A founder who uses AI every day spent a session making music with an artist. The tools generated fast. The hard part was knowing what was worth keeping.

At some point in the session, we had a track that worked.

We called it V10.

It was not perfect. The voice entered too early. Some choices still felt unfinished. But the song had a center. The bass was readable. The arrangement was not fighting itself. The vocal and the instrumental seemed to belong to the same world.

Then we tried to improve it, and several of the next versions got worse.

That was the moment the experiment became useful.

I use AI for almost everything in my work: code, writing, research, planning, company memory, reviews, and the daily mess of building The Vibe Company.

My normal loop is simple: intention, generation, critique, revision.

So I wanted to know what would happen if I applied the same operating system to music.

Not to make a novelty demo. To see what it would take to make something that could actually feel good.

I knew I could not do that alone. I am not an artist.
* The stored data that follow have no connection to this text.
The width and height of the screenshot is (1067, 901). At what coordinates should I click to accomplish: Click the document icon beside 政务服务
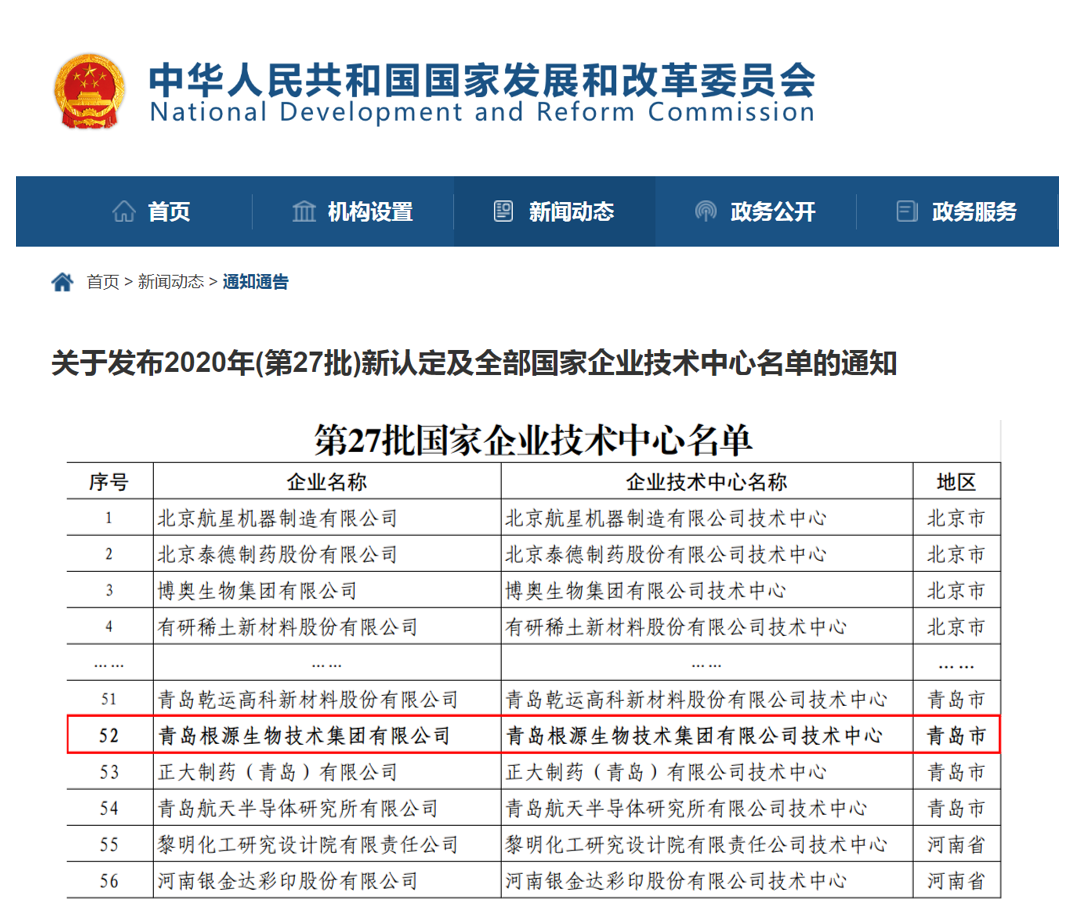pos(907,212)
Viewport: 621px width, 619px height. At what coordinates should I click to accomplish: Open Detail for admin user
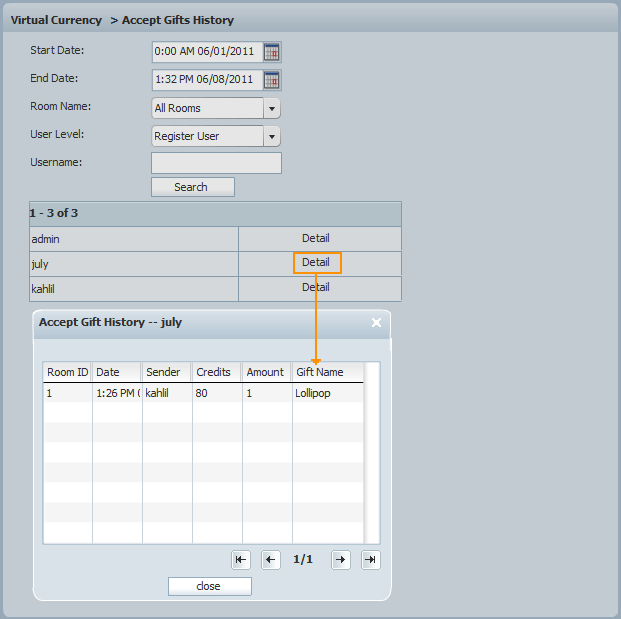[316, 238]
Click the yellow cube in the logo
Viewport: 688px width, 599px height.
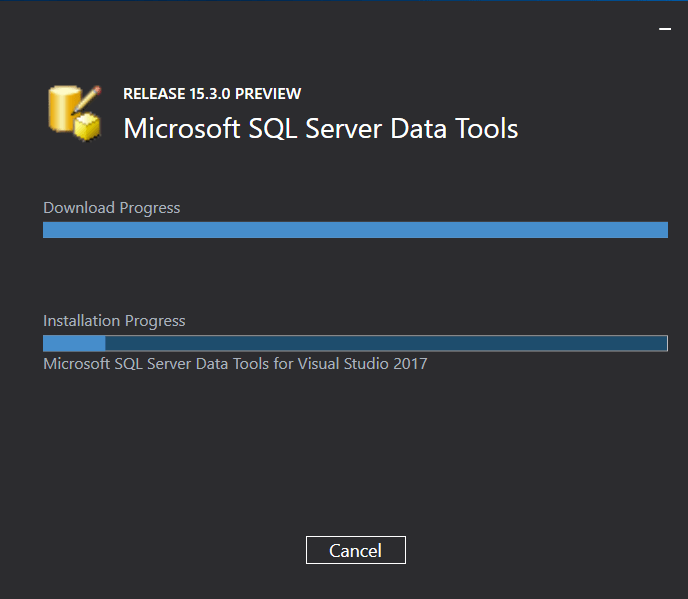87,127
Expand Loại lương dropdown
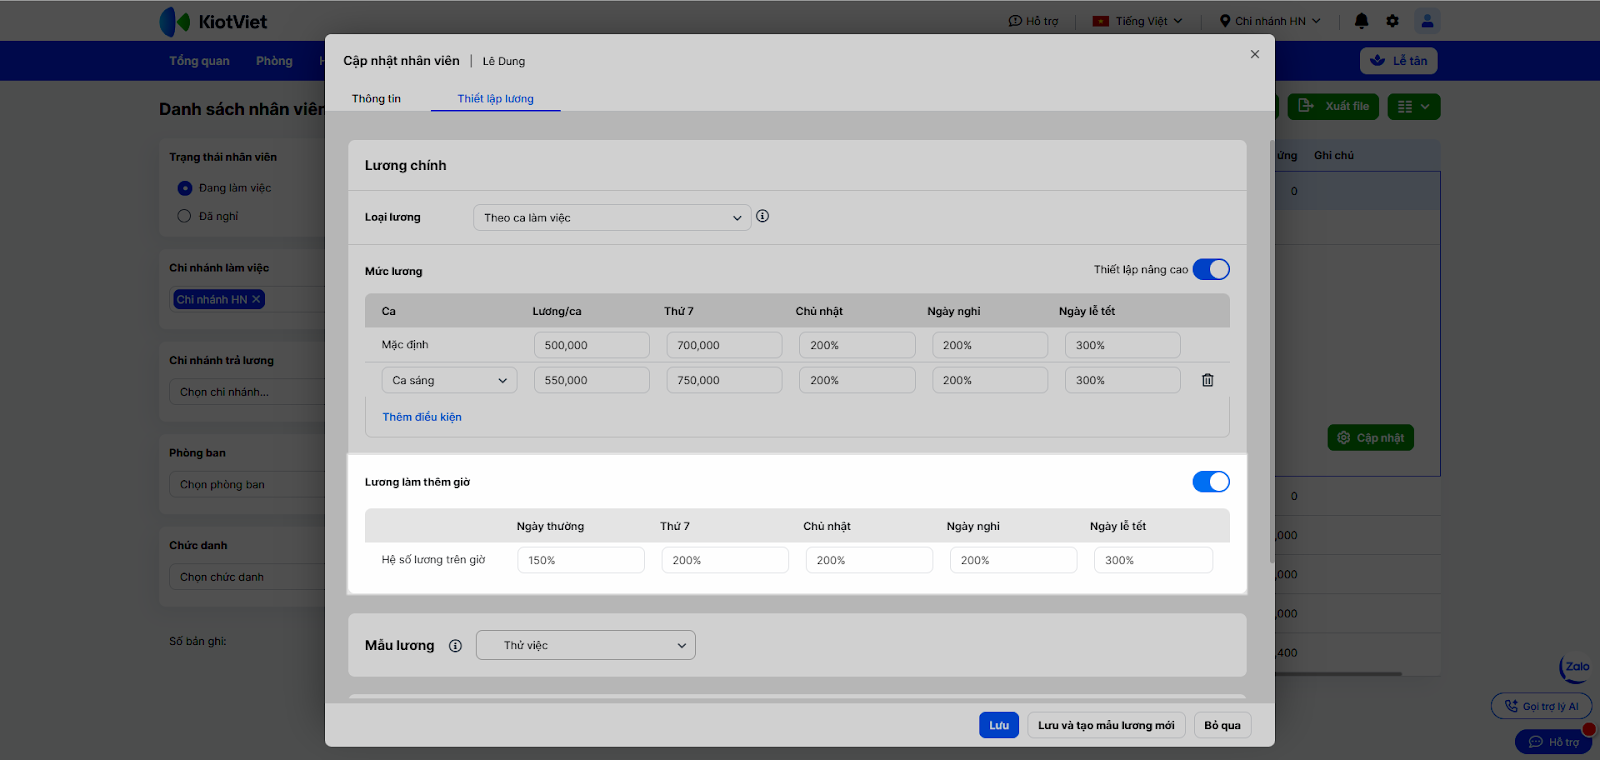Viewport: 1600px width, 760px height. (x=611, y=218)
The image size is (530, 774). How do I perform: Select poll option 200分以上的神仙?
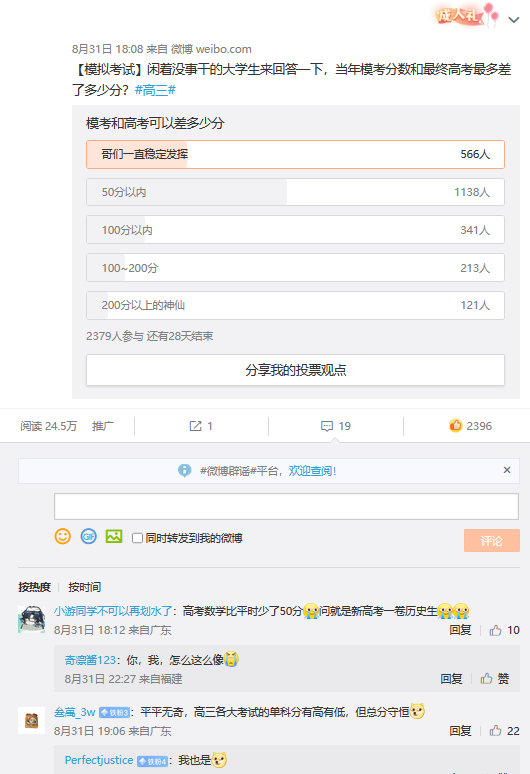pyautogui.click(x=295, y=306)
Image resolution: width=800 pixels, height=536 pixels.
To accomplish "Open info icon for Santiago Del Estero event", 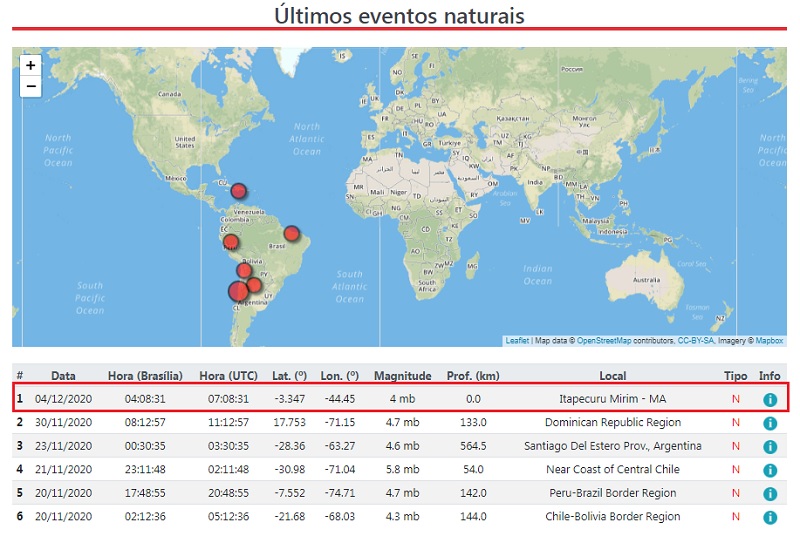I will (769, 446).
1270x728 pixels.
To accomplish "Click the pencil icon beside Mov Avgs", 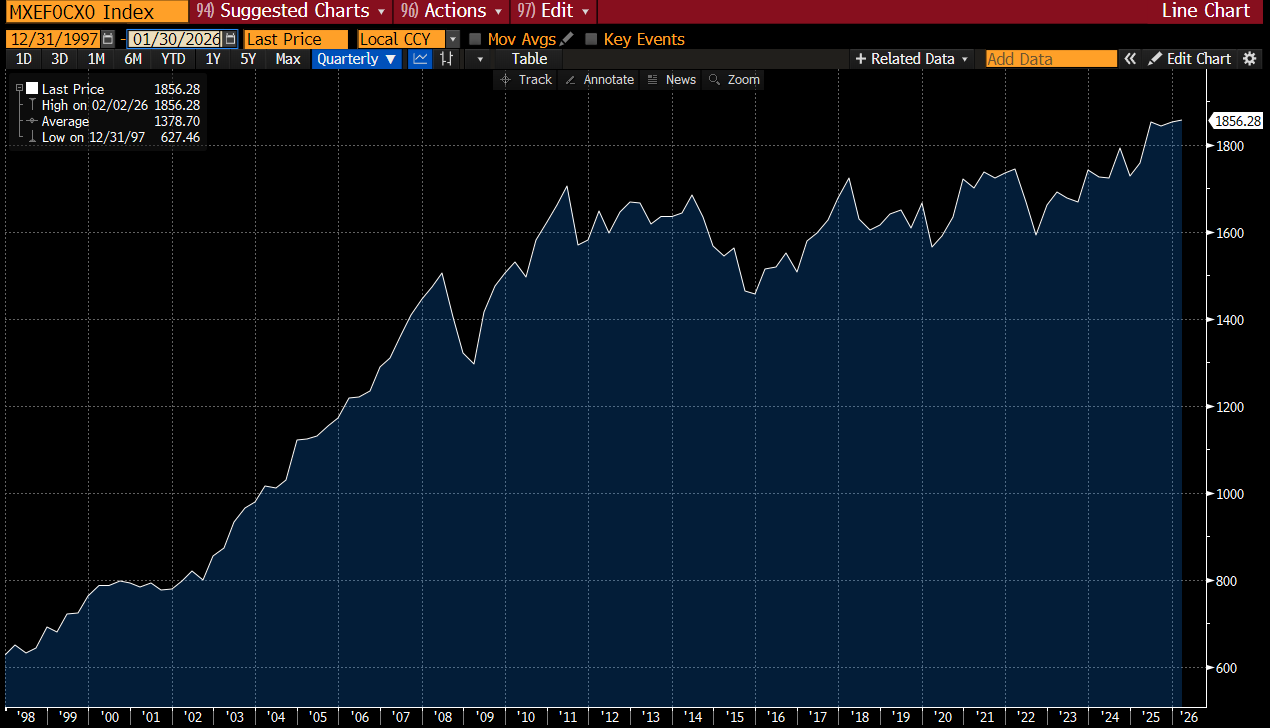I will click(567, 39).
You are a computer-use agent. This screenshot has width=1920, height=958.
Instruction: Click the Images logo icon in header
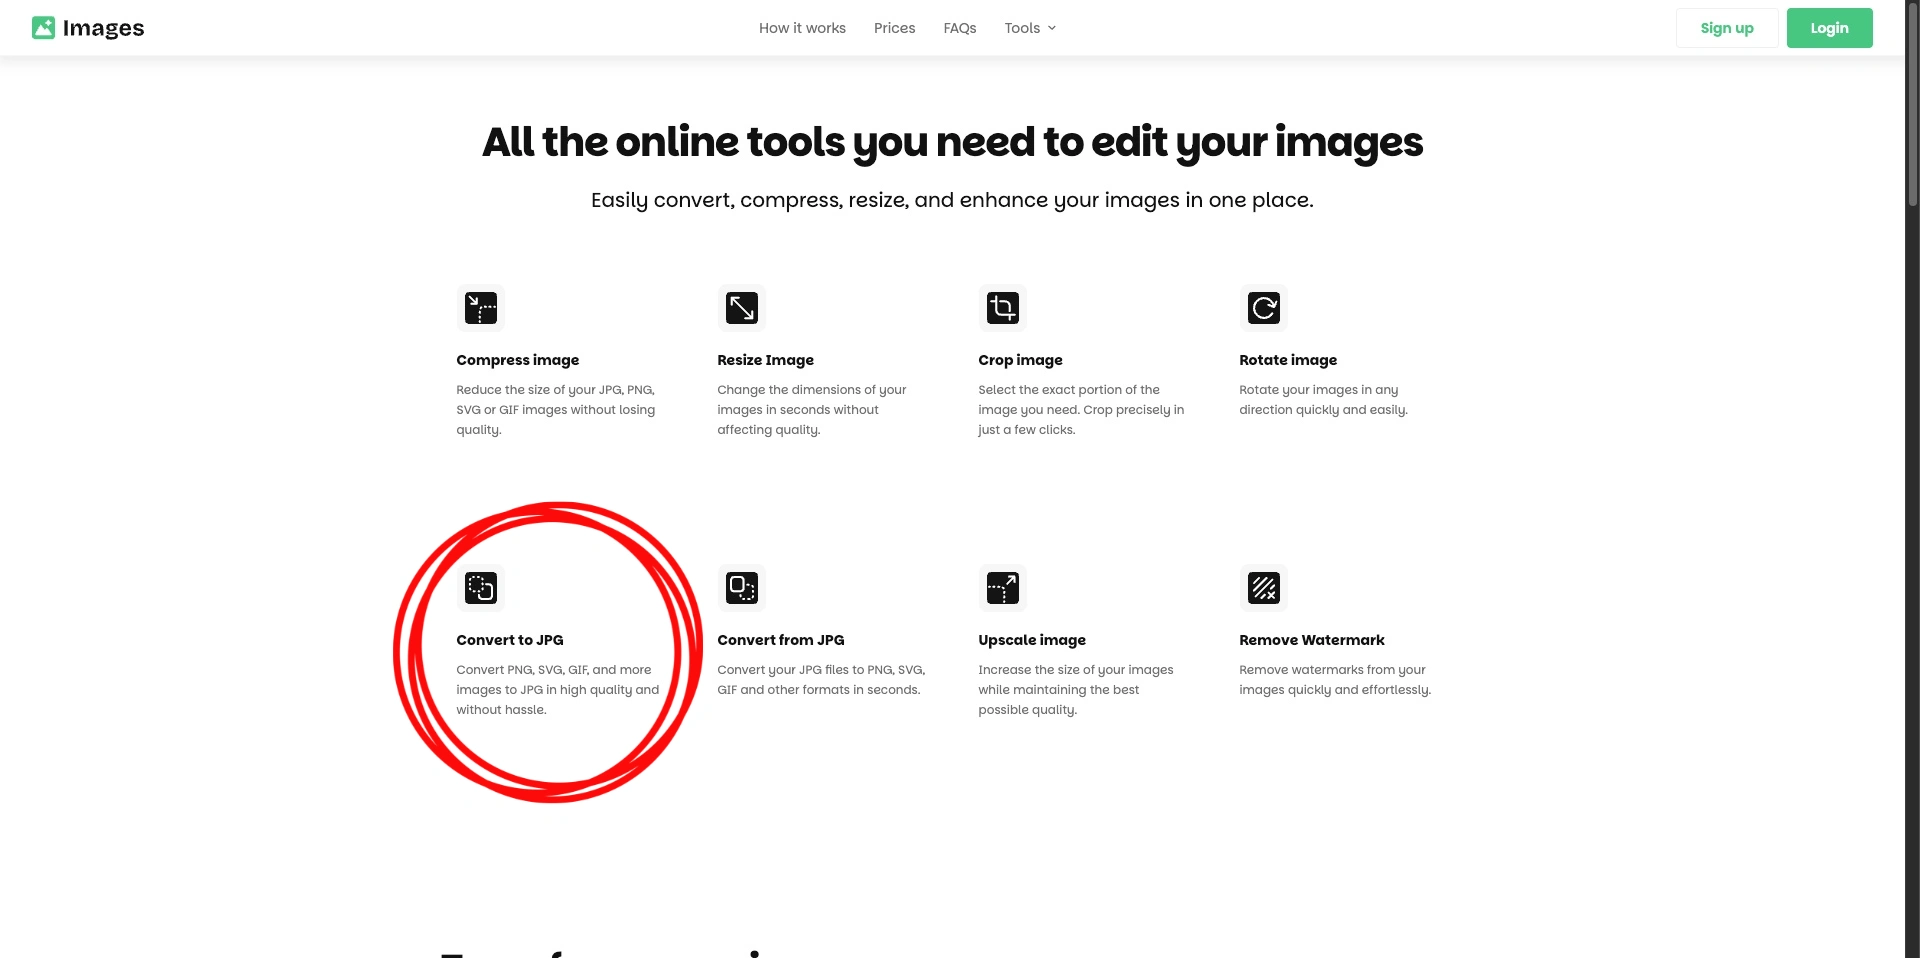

I can tell when I like something, but that is not the same as knowing why it works, why it fails, which part is carrying the emotion, or when a performance sounds fake.

So I asked Bertrand to spend a session with me.

I brought the systems instinct: prompts, versioning, files, scripts, structured YAML, the urge to turn every failure into a reusable method.

Bertrand brought the part I did not have: an artist's ear. He could hear when a beat was technically in the right genre but emotionally empty. He could hear when a voice was present but not performing. He could hear when a rap flow was already old.

The question was whether my system could learn enough taste to make the output good.

A studio table shows headphones, a waveform printout, version cards, lyrics, and listening notes from an AI music session
The session was not one prompt. It was a long chain of tests, rejects, partial wins, and listening notes.

The first mistake was trusting the surface

We started like people actually start: replaying old attempts and trying to remember where the useful material was.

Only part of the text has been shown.